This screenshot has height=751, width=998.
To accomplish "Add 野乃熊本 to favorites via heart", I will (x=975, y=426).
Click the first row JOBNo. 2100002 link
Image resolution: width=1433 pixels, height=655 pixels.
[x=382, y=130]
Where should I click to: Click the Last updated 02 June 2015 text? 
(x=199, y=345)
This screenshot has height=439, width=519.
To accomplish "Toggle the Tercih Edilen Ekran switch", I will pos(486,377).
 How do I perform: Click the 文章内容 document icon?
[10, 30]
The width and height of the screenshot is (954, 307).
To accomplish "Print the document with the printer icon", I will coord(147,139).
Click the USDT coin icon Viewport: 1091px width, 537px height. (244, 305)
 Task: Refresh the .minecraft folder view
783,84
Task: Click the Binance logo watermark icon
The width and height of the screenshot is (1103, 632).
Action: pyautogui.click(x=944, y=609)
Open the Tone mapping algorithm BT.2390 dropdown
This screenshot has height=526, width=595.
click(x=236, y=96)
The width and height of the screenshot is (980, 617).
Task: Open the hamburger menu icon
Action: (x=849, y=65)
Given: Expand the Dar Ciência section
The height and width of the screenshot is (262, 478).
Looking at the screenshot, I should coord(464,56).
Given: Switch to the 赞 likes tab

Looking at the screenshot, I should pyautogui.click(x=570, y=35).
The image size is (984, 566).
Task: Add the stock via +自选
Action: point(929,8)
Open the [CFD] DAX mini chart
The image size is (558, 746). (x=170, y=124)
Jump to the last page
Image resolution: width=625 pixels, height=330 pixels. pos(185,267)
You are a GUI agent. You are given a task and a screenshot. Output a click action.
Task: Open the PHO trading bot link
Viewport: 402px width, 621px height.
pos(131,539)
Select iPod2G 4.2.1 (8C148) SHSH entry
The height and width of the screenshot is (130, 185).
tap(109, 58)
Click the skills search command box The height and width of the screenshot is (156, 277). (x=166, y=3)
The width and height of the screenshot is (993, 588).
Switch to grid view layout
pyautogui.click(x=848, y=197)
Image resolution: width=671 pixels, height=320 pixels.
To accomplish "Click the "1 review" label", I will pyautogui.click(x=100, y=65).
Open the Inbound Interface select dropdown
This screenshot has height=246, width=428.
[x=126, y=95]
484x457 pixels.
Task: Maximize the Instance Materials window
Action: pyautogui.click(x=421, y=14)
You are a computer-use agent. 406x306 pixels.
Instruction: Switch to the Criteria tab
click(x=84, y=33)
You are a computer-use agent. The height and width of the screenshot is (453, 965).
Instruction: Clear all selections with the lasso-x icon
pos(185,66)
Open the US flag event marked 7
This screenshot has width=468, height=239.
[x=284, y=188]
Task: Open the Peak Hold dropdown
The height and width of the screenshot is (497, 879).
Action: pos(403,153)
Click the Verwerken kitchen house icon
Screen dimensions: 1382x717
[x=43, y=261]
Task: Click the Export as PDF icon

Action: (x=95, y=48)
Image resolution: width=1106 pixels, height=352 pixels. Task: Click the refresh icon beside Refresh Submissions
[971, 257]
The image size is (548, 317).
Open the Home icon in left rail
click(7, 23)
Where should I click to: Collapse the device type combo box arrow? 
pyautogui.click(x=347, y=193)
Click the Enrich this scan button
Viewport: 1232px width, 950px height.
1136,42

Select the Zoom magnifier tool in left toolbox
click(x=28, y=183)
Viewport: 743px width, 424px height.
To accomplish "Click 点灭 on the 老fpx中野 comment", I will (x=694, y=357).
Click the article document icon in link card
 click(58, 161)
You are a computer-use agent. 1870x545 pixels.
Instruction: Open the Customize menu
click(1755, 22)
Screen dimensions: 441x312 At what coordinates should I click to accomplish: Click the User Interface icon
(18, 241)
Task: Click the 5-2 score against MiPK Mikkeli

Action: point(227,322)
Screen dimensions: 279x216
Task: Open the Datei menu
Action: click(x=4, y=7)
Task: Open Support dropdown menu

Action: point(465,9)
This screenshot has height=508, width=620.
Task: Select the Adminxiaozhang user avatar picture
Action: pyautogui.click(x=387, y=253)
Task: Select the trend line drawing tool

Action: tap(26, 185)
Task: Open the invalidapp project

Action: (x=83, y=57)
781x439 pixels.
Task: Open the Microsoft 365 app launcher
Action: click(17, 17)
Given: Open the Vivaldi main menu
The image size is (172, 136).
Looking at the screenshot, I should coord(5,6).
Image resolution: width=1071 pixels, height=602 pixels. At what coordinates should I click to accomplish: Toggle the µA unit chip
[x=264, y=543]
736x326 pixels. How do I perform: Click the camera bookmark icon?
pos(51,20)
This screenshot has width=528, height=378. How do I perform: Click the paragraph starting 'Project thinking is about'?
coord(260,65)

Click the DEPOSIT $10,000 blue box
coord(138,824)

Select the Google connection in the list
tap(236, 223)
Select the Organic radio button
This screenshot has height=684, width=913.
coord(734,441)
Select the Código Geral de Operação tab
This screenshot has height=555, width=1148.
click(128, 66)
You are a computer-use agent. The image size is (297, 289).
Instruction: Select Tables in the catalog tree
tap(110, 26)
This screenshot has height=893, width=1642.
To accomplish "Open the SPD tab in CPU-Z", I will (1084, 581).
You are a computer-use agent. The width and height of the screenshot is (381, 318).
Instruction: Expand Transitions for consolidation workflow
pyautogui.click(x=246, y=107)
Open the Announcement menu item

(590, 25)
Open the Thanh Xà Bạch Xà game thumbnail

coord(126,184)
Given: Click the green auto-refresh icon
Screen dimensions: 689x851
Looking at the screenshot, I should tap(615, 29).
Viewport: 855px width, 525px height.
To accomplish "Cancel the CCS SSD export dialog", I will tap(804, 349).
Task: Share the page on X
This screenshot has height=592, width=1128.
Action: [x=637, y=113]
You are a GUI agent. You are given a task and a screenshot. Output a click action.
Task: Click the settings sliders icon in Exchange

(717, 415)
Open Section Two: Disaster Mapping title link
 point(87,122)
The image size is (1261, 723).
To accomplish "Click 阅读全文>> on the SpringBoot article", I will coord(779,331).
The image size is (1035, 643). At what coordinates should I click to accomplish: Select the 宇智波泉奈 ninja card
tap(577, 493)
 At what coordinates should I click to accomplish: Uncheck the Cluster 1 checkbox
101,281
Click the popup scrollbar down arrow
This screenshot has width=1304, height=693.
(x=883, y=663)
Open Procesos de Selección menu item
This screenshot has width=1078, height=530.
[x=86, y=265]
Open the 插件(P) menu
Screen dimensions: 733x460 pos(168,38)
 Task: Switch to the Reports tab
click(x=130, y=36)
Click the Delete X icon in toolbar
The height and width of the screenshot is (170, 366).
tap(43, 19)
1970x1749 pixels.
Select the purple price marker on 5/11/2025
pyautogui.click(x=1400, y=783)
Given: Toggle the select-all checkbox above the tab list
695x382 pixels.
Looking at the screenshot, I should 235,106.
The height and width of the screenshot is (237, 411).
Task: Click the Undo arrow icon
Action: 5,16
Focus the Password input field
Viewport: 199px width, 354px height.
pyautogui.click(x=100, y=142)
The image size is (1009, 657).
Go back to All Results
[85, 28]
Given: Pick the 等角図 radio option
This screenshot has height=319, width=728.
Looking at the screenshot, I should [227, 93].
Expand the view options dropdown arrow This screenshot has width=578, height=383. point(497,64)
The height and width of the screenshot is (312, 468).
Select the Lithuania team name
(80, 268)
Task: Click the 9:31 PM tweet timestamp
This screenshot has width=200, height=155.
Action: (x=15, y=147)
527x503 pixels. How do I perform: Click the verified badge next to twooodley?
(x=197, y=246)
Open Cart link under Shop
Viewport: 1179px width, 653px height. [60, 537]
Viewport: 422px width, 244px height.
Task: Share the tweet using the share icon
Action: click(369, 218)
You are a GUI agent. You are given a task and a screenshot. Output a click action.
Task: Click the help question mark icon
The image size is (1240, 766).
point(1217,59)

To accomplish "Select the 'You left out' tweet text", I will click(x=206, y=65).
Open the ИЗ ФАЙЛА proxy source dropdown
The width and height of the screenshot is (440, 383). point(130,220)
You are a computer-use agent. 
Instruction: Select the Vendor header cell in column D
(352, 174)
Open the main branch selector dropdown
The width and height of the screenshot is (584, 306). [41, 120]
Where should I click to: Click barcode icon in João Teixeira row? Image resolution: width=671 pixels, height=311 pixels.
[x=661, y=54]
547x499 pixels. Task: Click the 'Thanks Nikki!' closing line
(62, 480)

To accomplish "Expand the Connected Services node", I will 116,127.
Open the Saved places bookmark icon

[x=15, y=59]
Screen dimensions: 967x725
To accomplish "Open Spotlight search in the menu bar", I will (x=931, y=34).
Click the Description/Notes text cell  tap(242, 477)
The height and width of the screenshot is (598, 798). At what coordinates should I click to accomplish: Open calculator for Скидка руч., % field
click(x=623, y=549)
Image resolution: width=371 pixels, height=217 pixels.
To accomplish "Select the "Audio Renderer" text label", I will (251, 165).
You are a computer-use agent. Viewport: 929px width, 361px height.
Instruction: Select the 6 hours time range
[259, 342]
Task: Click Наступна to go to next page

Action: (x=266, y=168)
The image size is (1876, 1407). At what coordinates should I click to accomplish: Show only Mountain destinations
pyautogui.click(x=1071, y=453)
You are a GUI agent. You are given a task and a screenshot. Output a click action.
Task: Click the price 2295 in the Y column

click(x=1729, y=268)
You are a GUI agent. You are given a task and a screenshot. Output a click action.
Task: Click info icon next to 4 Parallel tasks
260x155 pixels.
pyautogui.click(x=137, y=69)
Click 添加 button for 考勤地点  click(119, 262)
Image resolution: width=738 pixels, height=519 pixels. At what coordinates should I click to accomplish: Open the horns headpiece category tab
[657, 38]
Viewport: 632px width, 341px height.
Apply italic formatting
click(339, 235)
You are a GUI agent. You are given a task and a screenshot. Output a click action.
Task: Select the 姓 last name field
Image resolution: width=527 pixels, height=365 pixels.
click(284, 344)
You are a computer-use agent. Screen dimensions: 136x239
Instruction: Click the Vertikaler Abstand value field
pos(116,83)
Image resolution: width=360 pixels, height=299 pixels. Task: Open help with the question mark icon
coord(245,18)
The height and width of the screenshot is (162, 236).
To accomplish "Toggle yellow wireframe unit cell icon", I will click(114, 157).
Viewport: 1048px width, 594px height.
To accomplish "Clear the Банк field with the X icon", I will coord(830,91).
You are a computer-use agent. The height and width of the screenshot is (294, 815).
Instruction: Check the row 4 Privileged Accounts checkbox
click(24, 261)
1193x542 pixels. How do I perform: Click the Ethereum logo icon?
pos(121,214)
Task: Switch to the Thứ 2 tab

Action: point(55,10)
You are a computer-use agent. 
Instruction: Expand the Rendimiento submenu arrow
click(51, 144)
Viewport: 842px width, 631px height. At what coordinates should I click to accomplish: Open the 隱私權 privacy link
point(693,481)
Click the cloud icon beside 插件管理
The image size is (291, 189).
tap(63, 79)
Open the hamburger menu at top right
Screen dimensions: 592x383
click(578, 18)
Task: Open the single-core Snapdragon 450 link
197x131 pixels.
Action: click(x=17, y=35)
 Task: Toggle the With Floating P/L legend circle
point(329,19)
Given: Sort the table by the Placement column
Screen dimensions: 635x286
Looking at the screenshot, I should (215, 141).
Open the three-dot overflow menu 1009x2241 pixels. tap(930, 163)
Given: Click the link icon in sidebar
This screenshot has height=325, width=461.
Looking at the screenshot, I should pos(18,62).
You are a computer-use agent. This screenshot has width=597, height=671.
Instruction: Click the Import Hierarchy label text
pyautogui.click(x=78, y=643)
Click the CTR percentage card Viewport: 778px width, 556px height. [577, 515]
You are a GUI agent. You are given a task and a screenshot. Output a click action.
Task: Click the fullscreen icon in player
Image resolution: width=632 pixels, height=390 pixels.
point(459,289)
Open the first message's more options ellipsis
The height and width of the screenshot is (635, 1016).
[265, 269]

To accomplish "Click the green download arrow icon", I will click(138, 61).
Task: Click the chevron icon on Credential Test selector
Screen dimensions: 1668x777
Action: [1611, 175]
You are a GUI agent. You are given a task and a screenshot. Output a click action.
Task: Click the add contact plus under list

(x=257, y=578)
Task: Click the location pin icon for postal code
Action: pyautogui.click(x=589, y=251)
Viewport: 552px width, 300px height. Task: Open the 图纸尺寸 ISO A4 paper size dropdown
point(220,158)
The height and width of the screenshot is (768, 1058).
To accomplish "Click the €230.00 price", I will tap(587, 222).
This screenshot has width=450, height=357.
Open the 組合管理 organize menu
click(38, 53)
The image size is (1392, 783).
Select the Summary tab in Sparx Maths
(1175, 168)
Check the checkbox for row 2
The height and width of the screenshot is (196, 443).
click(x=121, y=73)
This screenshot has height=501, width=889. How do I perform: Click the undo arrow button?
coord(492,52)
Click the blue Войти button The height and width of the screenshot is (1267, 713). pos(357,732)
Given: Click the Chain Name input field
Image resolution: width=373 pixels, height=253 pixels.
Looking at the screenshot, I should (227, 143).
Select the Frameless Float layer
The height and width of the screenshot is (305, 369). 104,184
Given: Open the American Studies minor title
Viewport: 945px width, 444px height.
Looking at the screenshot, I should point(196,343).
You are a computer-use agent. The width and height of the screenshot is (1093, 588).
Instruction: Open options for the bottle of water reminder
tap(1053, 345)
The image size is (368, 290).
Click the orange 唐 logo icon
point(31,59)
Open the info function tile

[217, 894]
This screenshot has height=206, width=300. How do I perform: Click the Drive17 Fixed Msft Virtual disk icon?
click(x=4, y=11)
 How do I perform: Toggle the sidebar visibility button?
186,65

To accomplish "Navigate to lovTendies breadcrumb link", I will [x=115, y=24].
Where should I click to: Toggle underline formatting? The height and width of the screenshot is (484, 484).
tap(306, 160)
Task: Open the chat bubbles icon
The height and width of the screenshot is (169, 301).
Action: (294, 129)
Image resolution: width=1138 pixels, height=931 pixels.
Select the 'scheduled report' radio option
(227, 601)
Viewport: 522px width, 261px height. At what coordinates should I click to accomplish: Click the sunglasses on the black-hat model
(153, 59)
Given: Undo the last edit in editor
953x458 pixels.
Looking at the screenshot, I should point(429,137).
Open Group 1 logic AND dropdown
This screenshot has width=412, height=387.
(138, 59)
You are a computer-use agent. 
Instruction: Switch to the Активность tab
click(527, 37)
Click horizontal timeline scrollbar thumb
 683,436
· · · ·
### WORK REQUIRED
Within the entries above, find every line where the string "search" occurs, and copy it.

### EXERCISE ANSWER
Click the skills search command box The height and width of the screenshot is (156, 277). (x=166, y=3)
To accomplish "Open Spotlight search in the menu bar", I will (x=931, y=34).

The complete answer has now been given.